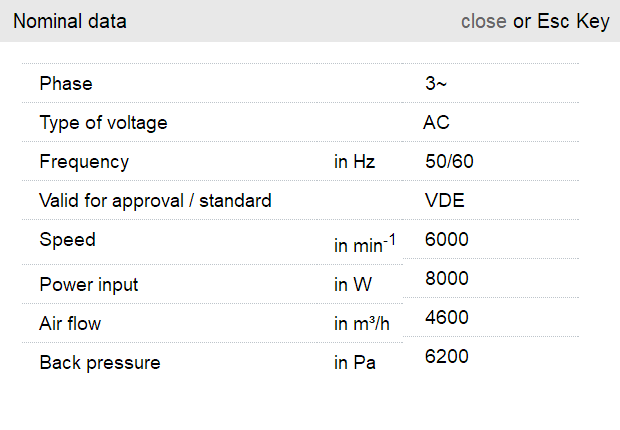Click the close link in header

point(483,21)
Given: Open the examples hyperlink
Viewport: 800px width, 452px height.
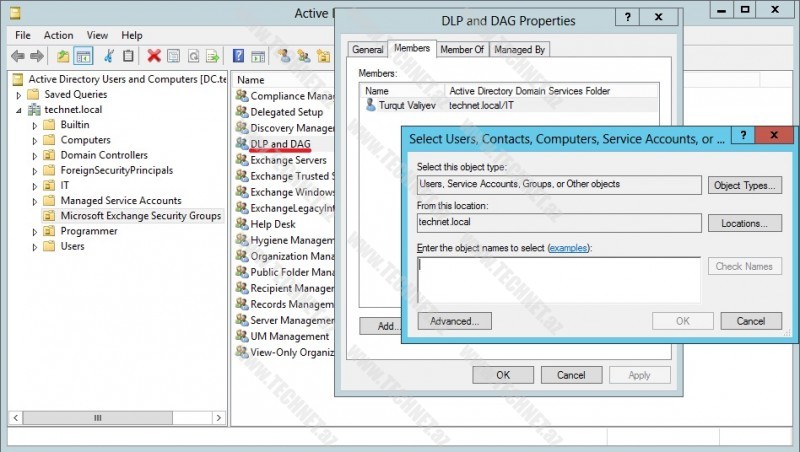Looking at the screenshot, I should [568, 247].
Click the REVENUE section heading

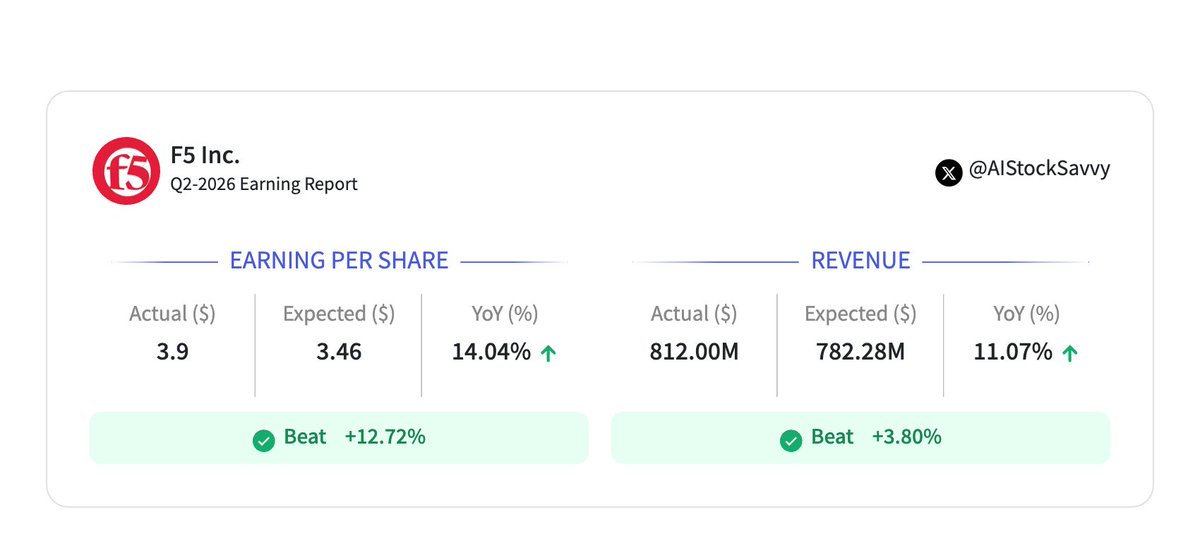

--- --- ---

#### Task requirements:
Leave the pictures out, and retype exactly the lines from the one containing "Viewport: 800px width, 452px height." through the last line of the entries above, both included.

#### Expected output:
Viewport: 800px width, 452px height.
Looking at the screenshot, I should [568, 247].
Click the REVENUE section heading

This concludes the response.